Virus alert

[risharde]

Describe the bug
Compiling my Android app with the following directives results in an APK that is detected as a trojan

To Reproduce

// Adding the following to build.gradle.kts will pull these libraries in, compile and output an APK that is detected as a trojan
implementation("io.socket:socket.io-client:2.1.1")
implementation("com.squareup.okhttp3:okhttp:4.12.0")

**Expected behavior**
Well I guess we shouldn't be getting this warning - I'm not exactly sure how this can be dealt with third party AVs
and perhaps also ensure a virus really isn't lurking in the above repos?

[risharde]

@darrachequesne

[risharde]

Hmmm interesting there's been no response
Imagine if the repo does indeed have a virus in it how many people are using the library and have it out in the wild

[risharde]

@Harsh5488

[darrachequesne]

Hi! Sorry for the delay.

Which system detects the trojan? When uploading your app to the store? Does the warning comes from this library, or from OkHttp?

[risharde]

Hi @darrachequesne , glad to hear from you, that's the part I can't really tell off hand - I've avoided adding the libraries back since I'm working on a live app but it's those 2 since socketio requires the okttp according to what I saw on the socket io instructions.
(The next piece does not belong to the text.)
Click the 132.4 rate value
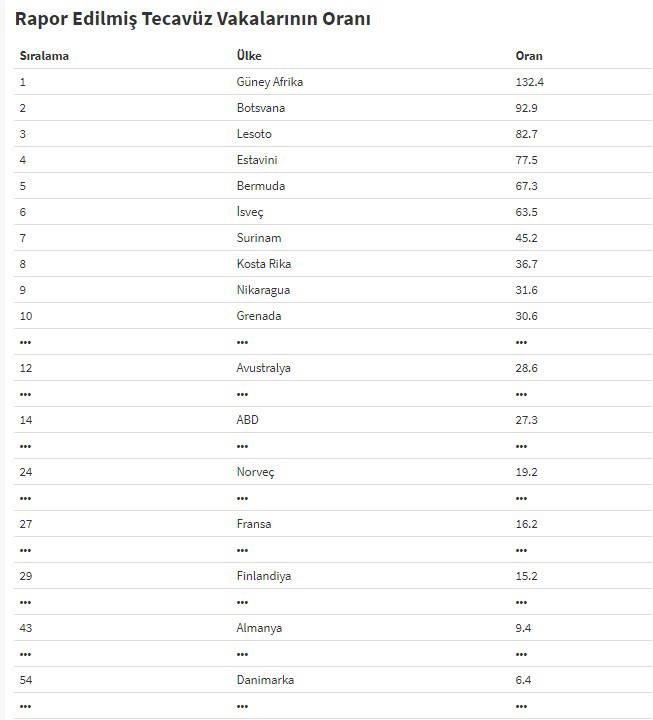The image size is (653, 720). click(x=529, y=82)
Apologies for not being able to compile either one to determine which it is - if you have time to explore, would appreciate it

When I build the apk, I tested it by uploading it to virustotal - actually this was originally discovered by a user who used the app and accused me of being a scammer due to the virus warning - can't say I blame him for thinking that after seeing the virustotal results - I was alarmed + surprised!

[risharde]

@darrachequesne thanks for your patience, I got a chance to compile the app and virus total detects the issue even when socket.io is not included - so it's the implementation("com.squareup.okhttp3:okhttp:4.12.0") dependency which is causing the virus alert - I guess this is still a problem for socket.io since it depends on the library?